Stem Cell Stories that Caught our Eye: Skin Cells to Brain Cells in One Fell Swoop, #WeAreResearch Goes Viral, and Genes Helps Stem Cells Fight Disease

Here are some stem cell stories that caught our eye this past week. Some are groundbreaking science, others are of personal interest to us, and still others are just fun.

Building a Better Brain Cell. Thanks to advances in stem cell biology, scientists have found ways to turn adult cells, such as skin cells, back into cells that closely resemble embryonic stem cells. They can then coax them into becoming virtually any cell in the body.

But scientists have more recently begun to devise ways to change cells from one type into another without first having to go back to a stem cell-like state. And now, a team from Washington University in St. Louis has done exactly that.

As reported this week in New Scientist, researcher Andrew Yoo and his team used microRNAs—a type of ‘signaling molecule’—to reprogram adult human skin cells into medium spiny neurons(MSNs), the type of brain cell involved in the deadly neurodegenerative condition, Huntington’s disease.

“Within four weeks the skin cells had changed into MSNs. When put into the brains of mice, the cells survived for at least six months and made connections with the native tissue,” explained New Scientist’s Clare Wilson.

This process, called ‘transdifferentiation,’ has the potential to serve as a faster, potentially safer alternative to creating stem cells.

#WeAreResearch Puts a Face on Science. The latest research breakthroughs often focus on the science itself, and deservedly so. But exactly who performed that research, the close-knit team who spent many hours at the lab bench and together worked to solve a key scientific problem, can sometimes get lost in the shuffle.

#WeAreResearch submission from The Thomson Lab at the University of California, San Francisco. This lab uses optogenetics, and RNAseq to probe cell fate decisions.

#WeAreResearch submission from The Thomson Lab at the University of California, San Francisco. This lab uses optogenetics, and RNAseq to probe cell fate decisions.

Enter #WeAreResearch, a new campaign led by the American Society for Cell Biology (ASCB) that seeks to show off science’s more ‘human side.’

Many California-based stem cell teams have participated—including CIRM grantee Larry Goldstein and his lab!

Check out the entire collection of submissions and, if you’re a member of a lab, submit your own. Prizes await the best submissions—so now’s your chance to get creative.

New Genes Help Stem Cells Fight Infection. Finally, UCLA scientists have discovered how stem cells ‘team up’ with a newly discovered set of genes in order to stave off infection.

Reporting in the latest issue of the journal Current Biology, and summarized in a UCLA news release, Julian Martinez-Agosto and his team describe how two genes—adorably named Yorkie and Scalloped—set in motion a series of events, a molecular Rube Goldberg device, that transforms stem cells into a type of immune system cell.

Importantly, the team found that without these genes, the wrong kind of cell gets made—meaning that these genes play a central role in the body’s healthy immune response.

Mapping out the complex signaling patterns that exist between genes and cells is crucial as researchers try and find ways to, in this case, improve the body’s immune response by manipulating them.
---
• Questions on the material
a – Answer these from the stem cell roundup:
(i) How long did it take for the skin cells to change into MSNs?
(ii) What group leads the #WeAreResearch campaign?
(iii) What are the two genes named in the UCLA study?
b – List every university named in the stem cell roundup.
The rows have nothing to do with the stem cell roundup.
---
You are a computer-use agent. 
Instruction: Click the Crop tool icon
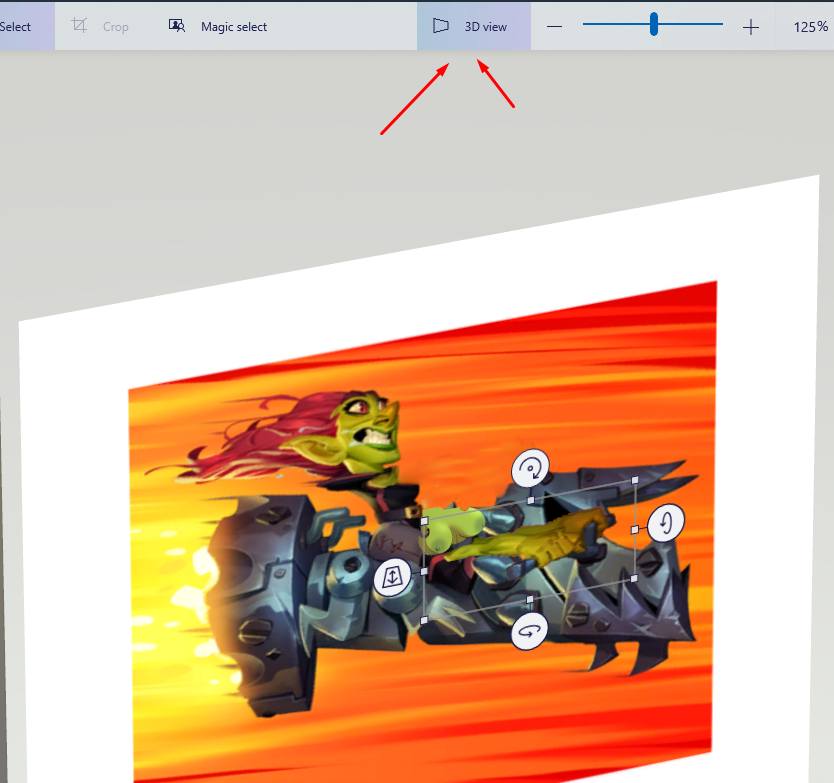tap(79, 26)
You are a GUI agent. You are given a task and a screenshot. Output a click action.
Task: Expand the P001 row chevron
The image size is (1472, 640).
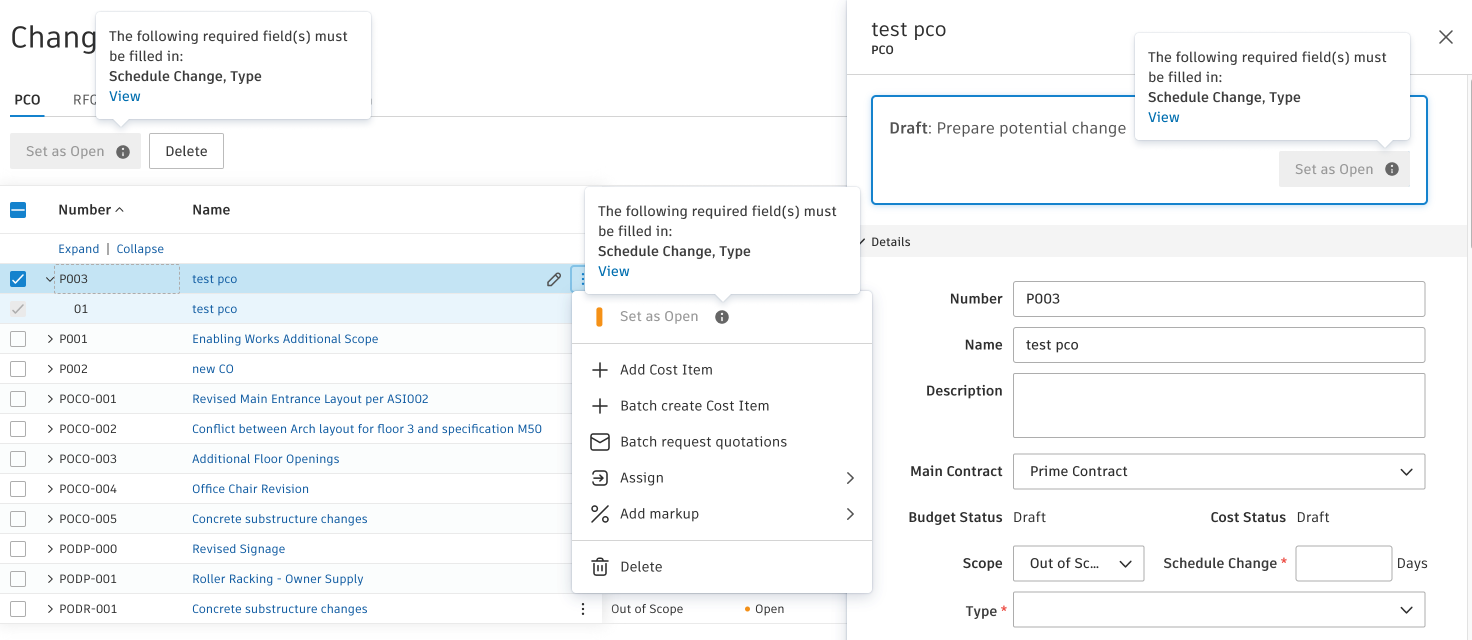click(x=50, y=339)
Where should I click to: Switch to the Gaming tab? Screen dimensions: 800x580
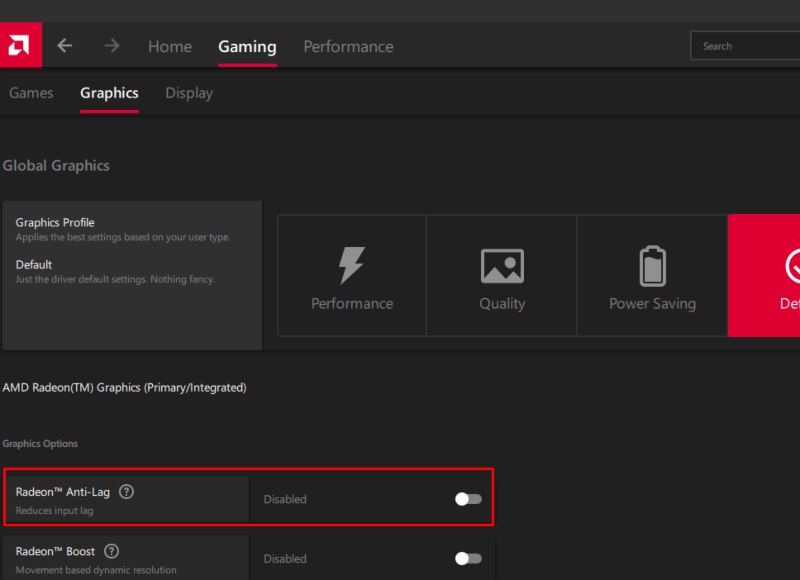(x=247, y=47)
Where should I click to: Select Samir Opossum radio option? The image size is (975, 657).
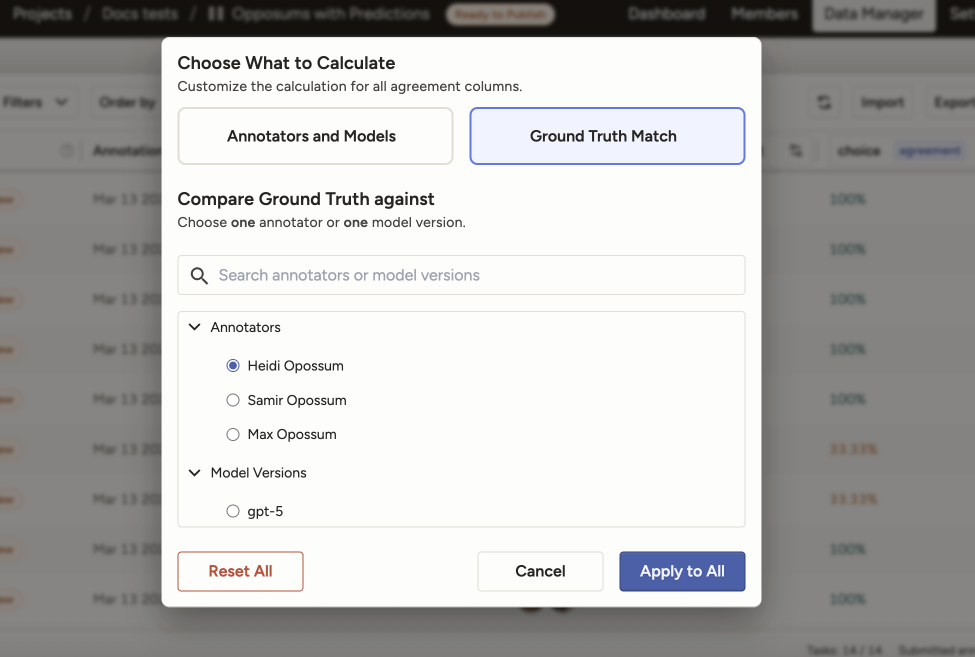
---
• Responses in order
a –
(i) Within four weeks.
(ii) The American Society for Cell Biology (ASCB).
(iii) Yorkie and Scalloped.

b –
Washington University in St. Louis
University of California, San Francisco
UCLA